Questo dato è allarmante anche senza considerare l’aumento dell’inflazione diagnostica, (cioè l’aumento delle diagnosi di disturbi mentali) sottolineato da Allen Frances, lo psichiatra che ha presieduto la task force che ha pubblicato il DSM-IV, dopo aver partecipato alla stesura del DSM-III-R.

Frances spiega come l’abbassamento delle soglie diagnostiche, nelle ultime versioni del Manuale Diagnostico e Statistico dei Disturbi Mentali, rischia di portare alla patologizzazione di soggetti non clinici. Questo contribuisce molto all’aumento della prescrizione di farmaci che non solo non sono utili al paziente, ma sono decisamente dannosi a causa degli effetti collaterali, soprattutto quelli a lungo termine.

Se uniamo questi due aspetti, ovvero la tendenza a fare diagnosi incaute e la prescrizione precipitata di psicofarmaci da parte di medici, non specificatamente formati sulle patologie psichiche, la situazione è davvero preoccupante.

Quello che uno psicologo clinico può fare in proposito è cercare di sensibilizzare i propri pazienti, ma anche amici e parenti che sperimentano disagi psichici, a consultare specialisti della salute mentale prima di assumere in modo continuativo psicofarmaci che, agendo sul sistema nervoso centrale, possono influenzare in modo non indifferente emozioni e comportamento.

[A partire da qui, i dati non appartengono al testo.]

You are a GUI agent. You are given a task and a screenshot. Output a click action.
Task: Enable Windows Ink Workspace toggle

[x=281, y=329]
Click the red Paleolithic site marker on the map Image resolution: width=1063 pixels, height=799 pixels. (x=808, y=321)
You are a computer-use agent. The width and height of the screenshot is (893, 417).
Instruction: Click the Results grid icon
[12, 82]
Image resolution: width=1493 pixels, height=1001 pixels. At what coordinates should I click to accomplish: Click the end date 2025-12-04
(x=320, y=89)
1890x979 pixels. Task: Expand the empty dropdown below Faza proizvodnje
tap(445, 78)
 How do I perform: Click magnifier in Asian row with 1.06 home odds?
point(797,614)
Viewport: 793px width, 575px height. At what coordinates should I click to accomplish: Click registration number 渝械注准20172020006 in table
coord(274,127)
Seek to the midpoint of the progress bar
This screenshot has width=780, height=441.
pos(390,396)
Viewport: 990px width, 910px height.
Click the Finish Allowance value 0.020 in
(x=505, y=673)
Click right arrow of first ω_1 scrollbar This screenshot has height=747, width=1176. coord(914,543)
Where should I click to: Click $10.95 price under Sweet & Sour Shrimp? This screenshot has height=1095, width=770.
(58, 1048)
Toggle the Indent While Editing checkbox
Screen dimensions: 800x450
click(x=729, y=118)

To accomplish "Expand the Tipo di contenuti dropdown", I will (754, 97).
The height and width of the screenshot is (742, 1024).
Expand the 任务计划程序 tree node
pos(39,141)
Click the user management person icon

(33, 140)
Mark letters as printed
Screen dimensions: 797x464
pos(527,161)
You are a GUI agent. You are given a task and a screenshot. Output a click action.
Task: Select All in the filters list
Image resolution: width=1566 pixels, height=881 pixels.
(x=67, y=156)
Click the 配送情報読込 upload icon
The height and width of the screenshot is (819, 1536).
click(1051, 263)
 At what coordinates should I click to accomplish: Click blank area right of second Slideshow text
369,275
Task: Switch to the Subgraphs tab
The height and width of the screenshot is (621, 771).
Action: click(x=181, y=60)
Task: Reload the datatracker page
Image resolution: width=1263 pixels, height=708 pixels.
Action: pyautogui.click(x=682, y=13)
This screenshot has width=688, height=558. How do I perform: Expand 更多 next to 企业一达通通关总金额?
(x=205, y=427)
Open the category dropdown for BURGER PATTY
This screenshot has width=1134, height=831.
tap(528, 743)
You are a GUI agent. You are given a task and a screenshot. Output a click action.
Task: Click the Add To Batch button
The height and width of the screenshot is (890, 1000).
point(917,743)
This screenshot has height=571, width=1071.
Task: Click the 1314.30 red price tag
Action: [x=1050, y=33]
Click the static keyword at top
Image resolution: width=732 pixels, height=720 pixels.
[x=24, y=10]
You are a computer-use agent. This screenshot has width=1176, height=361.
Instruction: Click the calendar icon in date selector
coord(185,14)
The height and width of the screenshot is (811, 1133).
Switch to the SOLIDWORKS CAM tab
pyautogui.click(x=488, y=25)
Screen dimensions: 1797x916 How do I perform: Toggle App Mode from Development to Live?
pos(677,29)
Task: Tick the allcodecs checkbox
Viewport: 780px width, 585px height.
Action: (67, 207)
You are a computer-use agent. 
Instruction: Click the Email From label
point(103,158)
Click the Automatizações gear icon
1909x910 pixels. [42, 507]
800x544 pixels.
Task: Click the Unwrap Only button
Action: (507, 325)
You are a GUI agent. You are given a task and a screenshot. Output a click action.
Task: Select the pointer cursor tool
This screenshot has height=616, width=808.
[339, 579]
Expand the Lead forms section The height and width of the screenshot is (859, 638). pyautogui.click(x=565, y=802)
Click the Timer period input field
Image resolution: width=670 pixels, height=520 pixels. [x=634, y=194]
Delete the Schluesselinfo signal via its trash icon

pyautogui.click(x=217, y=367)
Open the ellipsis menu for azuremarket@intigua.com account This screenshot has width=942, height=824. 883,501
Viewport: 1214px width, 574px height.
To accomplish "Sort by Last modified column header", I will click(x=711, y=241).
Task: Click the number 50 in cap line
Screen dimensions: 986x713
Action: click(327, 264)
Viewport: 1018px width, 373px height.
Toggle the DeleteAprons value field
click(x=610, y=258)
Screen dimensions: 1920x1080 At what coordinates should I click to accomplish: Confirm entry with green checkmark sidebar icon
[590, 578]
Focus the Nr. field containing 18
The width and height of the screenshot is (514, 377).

Inoltre una presa in carico corretta e attenta può ridurre maggiormente il disagio percepito e un percorso psicologico più approfondito può rappresentare la chiave di svolta del cambiamento.

Bibliografia

  • Horwitz, A. V., & Wakefield, J. C. (2014). The loss of sadness: How psychiatry transformed normal sorrow into depressive disorder. Oxford: Oxford University Press.
  • Frances, A. (2014). La diagnosi in psichiatria: Ripensare il DSM-5. Milano: Cortina.

Dott.ssa Elisa Brembilla

Psicologa, Mindfulness educator, Specializzanda in psicoterapia sistemico-relazionale.